Ken Sharp ken.sharp at artifex.com
Mon Dec 13 08:59:34 UTC 2010


Hi Graham,

apologies if some of the following is too simplistic, I'm just trying to 
cover everything and I'm not certain where to pitch it. Please just skip 
over anything which is too simple.


At 15:20 12/12/2010 +0000, Graham Douglas wrote:

>I would like to use some OpenType (CFF-flavour) fonts at my disposal
>but need to understand a little more about the process, especially
>accessing some of the glyphs which do not have designated
>Unicode code points --- such as small caps and oldstyle numbers, I guess 
>because they are just design variations as opposed to being "real 
>characters" of a language.

Its not clear to me what you mean by 'use' the fonts. The easiest way to 
use them is to have the application embed the TrueType fonts as type 42 
fonts in the PostScript program. But then I'm not sure how you are using 
GS, possibly not by sending PostScript ?

If you want to use them as replacements for some other font requested in a 
PostScript program then there is the possibility that this will not work as 
expected, as this is a Ghostscript extension, not present in the PostScript 
specification, so there are no rules on how it should work.

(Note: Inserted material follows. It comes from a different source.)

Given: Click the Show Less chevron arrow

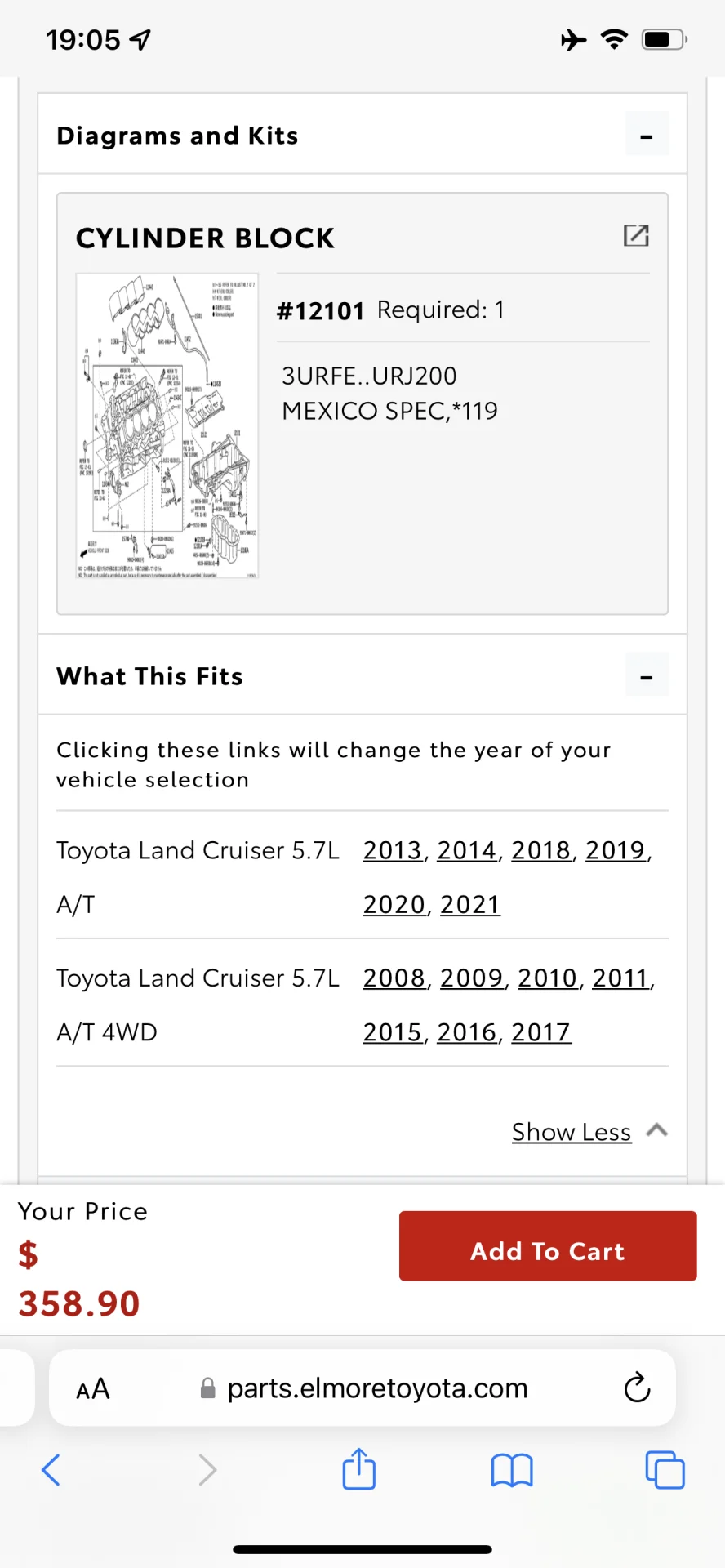Looking at the screenshot, I should point(657,1130).
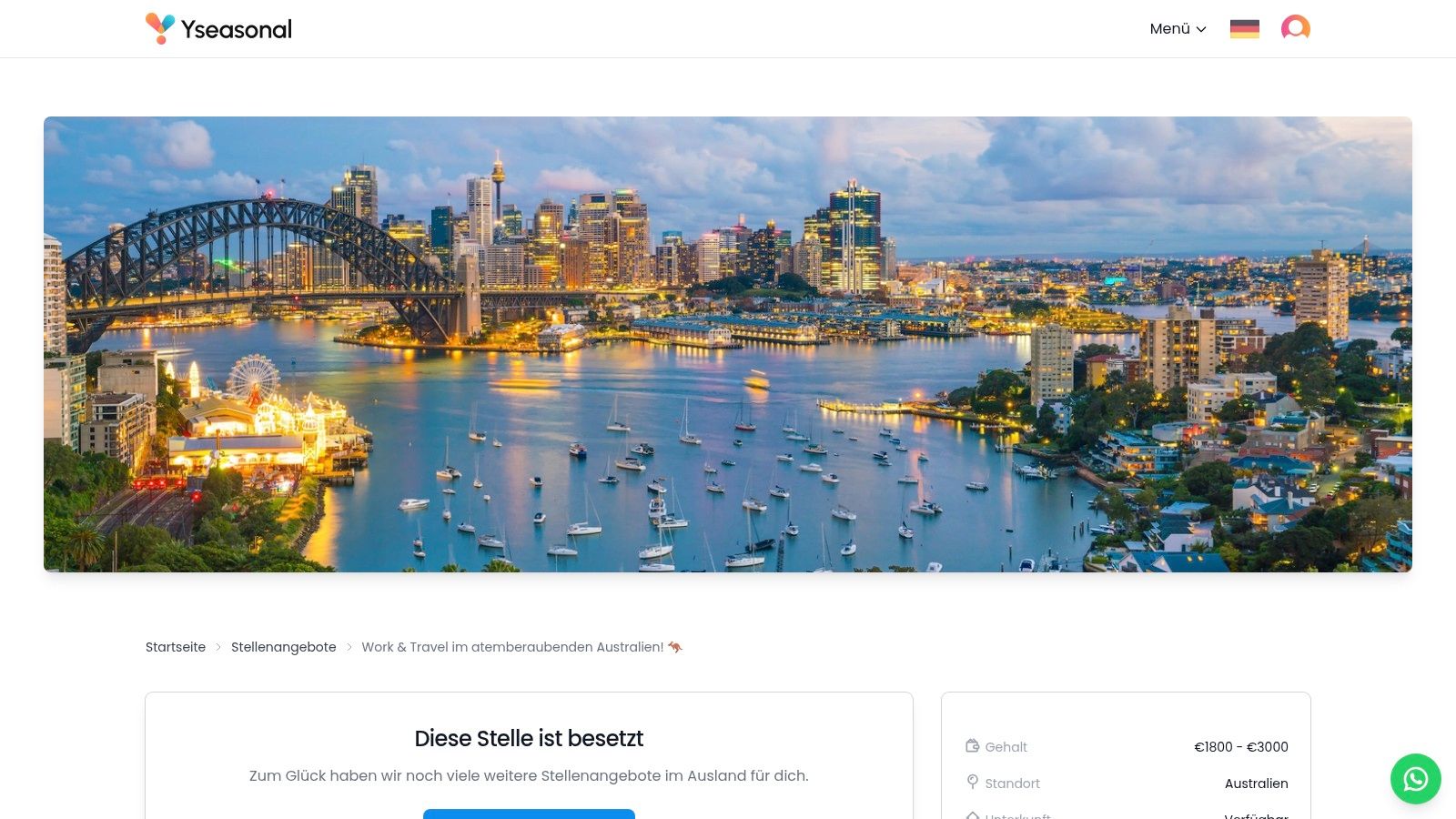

Unicode is not really relevant to PostScript, or in many ways to TrueType 
fonts. TrueType glyphs are accessed by Glyph ID (GID), the font *may* or 
may not contain a Unicode CMAP table which maps Unicode code points to 
glyph IDs, but since PostScript doesn't use Unicode this isn't terribly 
relevant.

PostScript uses a 'character code' which for simple fonts is a single byte 
index into an Encoding array, the array contains a glyph name for each 
entry. The glyph programs are contained in a PostScript dictionary, and 
referenced by name. So the character code is looked up in the Encoding to 
get a name, then the name is looked up in the CharStrings dictionary to get 
a program, which is then executed.

As you can see there is no Unicode in the PostScript at all. Note that 
Encoding arrays are 256 entries, so referenced by a single byte.

PostScript also includes type 0 fonts (Original Composite Fonts) and 
CIDFonts, both of which are potentially referenced using multiple bytes for 
the character code. It is possible to apply a Unicode CMap (that's not the 
TrueType CMAP table, but a PostScript construct which is quite different) 
to a CIDFont which will allow you to access the glyphs using Unicode values.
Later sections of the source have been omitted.